What was missed: They then killed the embryo, so how do they know it would work?
essentially they took a human child and killed it to prove something...
and so let it grow up to be a baby? Uh, no: that would be unethical because it would be making the child an experiment.
Ironically, they have more of a problem if the embryo was left to become a baby than with killing it.
A panel of the American Society of Human Genetics, joined by representatives from 10 organizations scattered across the globe, recommended against genome editing that culminates in human pregnancy. Their views were published Thursday in the American Journal of Human Genetics
This is just as immoral as IVF, which is done routinely: They know that many embryos will be destroyed, and that many will not survive transplant, but hey, the result is wonderful... as long as you don't worry about over the ethical status of those babies in the freezer.

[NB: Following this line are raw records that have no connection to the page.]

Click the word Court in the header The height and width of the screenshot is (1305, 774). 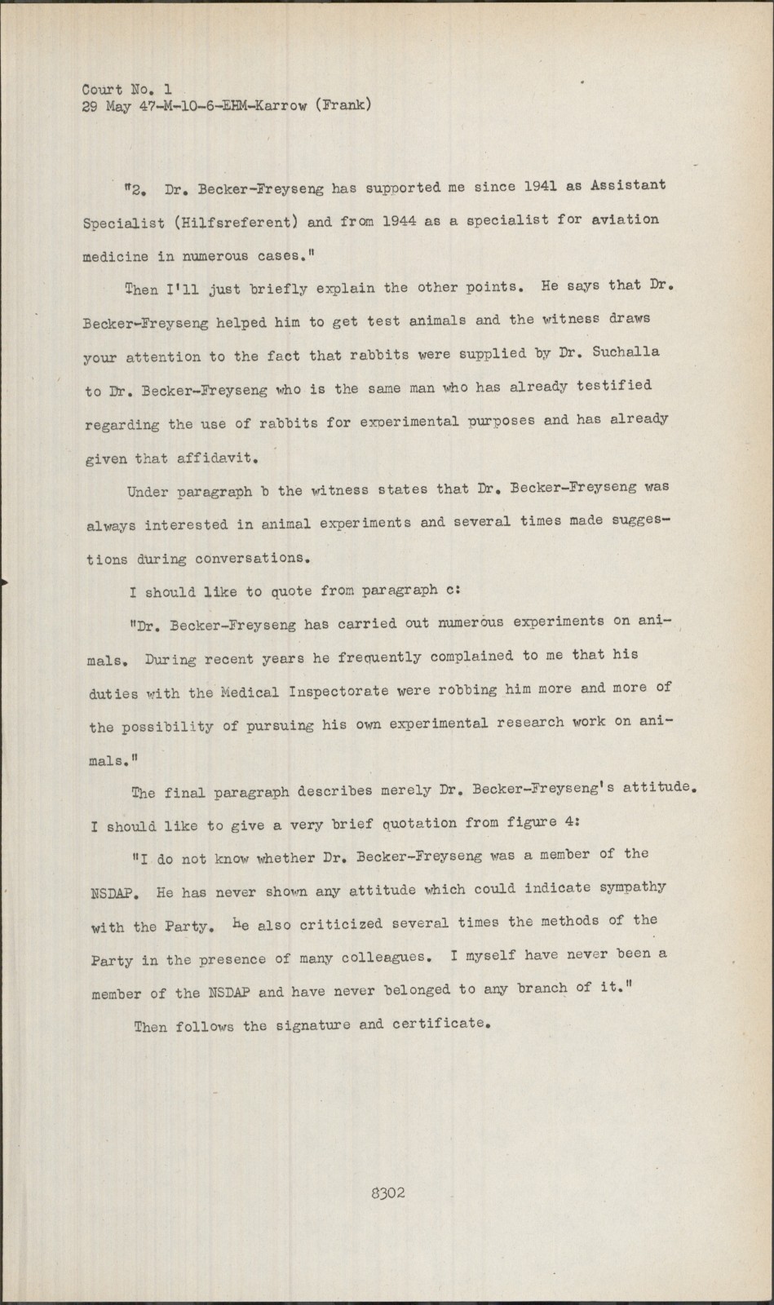(102, 90)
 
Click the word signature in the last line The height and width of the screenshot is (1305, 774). (311, 1024)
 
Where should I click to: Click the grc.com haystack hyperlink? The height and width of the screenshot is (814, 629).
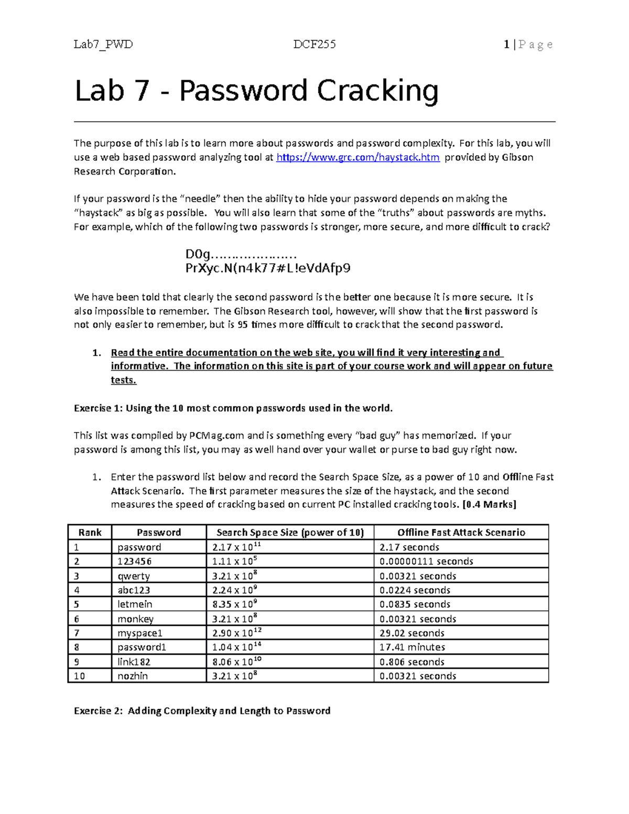[x=357, y=157]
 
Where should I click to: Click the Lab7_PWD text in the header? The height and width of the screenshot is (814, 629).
[x=103, y=45]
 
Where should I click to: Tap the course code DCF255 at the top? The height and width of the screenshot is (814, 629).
[x=314, y=45]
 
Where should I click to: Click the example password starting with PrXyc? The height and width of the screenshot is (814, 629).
[x=268, y=268]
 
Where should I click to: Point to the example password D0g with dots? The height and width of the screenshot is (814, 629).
[x=241, y=255]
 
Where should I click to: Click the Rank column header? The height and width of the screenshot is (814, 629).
[x=90, y=533]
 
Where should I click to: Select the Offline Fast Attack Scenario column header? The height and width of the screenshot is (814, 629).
[x=461, y=533]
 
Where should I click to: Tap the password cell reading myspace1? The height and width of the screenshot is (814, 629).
[x=140, y=633]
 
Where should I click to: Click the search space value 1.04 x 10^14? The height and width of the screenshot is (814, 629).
[x=236, y=647]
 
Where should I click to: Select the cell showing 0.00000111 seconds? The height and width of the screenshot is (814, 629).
[x=426, y=561]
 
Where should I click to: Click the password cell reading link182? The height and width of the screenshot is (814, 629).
[x=134, y=662]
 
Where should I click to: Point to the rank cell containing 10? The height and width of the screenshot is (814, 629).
[x=79, y=676]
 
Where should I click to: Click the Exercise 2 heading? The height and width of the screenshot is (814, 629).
[x=202, y=711]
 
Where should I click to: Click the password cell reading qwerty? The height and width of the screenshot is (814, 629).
[x=134, y=576]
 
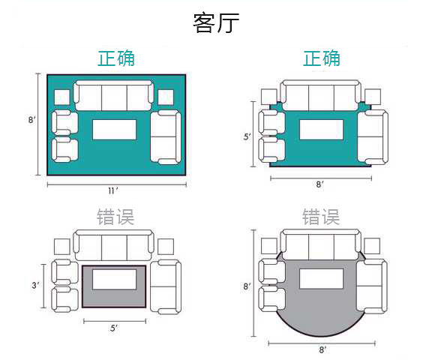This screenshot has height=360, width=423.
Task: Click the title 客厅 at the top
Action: coord(216,23)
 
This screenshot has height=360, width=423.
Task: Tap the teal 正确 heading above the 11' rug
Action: coord(116,58)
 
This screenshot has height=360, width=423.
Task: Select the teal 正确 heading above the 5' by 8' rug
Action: coord(322,58)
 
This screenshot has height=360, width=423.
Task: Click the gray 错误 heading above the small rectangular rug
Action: coord(116,217)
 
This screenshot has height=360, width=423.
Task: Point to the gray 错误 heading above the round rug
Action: coord(321,217)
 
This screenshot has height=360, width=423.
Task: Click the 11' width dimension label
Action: coord(113,190)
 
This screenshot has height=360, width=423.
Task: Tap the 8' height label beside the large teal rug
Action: coord(32,119)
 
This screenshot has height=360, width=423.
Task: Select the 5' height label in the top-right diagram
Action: coord(247,136)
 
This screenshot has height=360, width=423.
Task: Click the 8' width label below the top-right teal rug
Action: coord(320,184)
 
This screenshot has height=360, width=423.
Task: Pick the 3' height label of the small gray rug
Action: coord(35,285)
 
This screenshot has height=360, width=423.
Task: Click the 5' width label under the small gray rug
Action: coord(114,328)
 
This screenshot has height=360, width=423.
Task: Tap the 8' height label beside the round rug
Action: coord(247,286)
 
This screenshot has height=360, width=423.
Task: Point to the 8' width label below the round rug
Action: coord(322,350)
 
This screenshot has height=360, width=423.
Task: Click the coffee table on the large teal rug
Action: coord(115,130)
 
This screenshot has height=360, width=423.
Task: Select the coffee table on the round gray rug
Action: coord(321,279)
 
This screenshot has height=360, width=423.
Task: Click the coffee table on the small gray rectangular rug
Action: coord(115,280)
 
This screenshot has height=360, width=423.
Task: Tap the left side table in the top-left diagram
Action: coord(62,98)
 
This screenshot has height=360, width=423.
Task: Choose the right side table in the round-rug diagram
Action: coord(372,246)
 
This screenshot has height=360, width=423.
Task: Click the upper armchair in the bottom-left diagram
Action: coord(64,272)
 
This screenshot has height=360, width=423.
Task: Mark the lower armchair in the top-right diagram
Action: coord(272,150)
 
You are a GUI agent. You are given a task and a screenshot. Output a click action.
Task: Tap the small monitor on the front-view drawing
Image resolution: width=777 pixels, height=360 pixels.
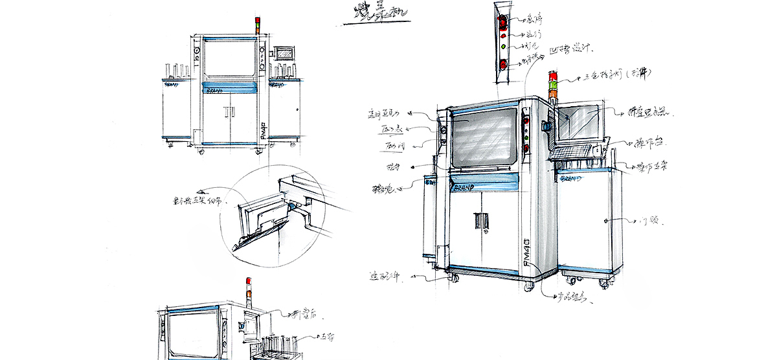pyautogui.click(x=285, y=54)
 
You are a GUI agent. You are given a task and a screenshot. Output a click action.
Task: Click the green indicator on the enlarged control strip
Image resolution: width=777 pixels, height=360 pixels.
pyautogui.click(x=502, y=46)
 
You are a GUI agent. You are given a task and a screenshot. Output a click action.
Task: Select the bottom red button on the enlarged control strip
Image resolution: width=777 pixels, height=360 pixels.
pyautogui.click(x=502, y=63)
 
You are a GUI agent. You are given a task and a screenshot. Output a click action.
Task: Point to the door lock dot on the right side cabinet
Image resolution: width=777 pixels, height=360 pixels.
pyautogui.click(x=605, y=221)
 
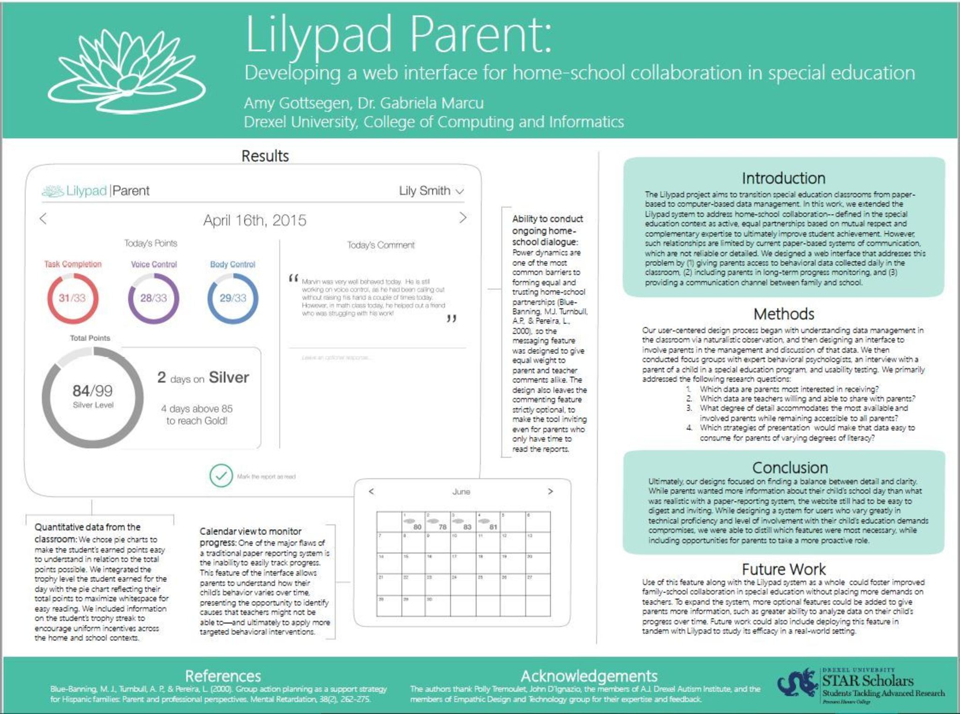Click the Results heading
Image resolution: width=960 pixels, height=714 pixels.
(x=265, y=156)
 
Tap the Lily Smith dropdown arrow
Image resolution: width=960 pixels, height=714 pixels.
(x=460, y=191)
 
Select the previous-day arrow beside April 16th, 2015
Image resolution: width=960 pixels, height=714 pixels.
(x=44, y=218)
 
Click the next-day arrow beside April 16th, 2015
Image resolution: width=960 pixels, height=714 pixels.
(x=463, y=218)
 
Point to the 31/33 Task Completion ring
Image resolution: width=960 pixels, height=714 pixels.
(x=73, y=298)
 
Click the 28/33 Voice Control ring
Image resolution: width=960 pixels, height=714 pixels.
(x=153, y=298)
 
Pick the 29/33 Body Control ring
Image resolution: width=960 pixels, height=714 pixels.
(x=232, y=298)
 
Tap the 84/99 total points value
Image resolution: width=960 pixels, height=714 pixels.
(x=92, y=391)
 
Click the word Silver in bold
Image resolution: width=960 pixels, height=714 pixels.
(x=229, y=377)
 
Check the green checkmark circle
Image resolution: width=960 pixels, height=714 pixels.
(x=221, y=476)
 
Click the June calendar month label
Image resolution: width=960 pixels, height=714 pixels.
(x=461, y=492)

When I was in medical school, a fertilized egg was reconized as human, but ethics forced the biology books to be changed to allow the "morning after pill", IVF (and destroying left over embryos) etc.
But gene editing is taking this one step further.
this is opening a pandora's box to let mad scientists and governments to make superhumans or untermensch...
and of course, this is already being done on animals.
so where do you draw the line?
Nat Hentoff once called bioethicists the "apologists for deathmaking" because you can always find one to justify what you want to do.
I am not against GM modification per se, but without a recognition that there are nuances and lines that should not be crossed is a problem in today's amoral post ethics world.
And of course even if they ban it in the US, Chinese scientists will go ahead and do it if it could make money.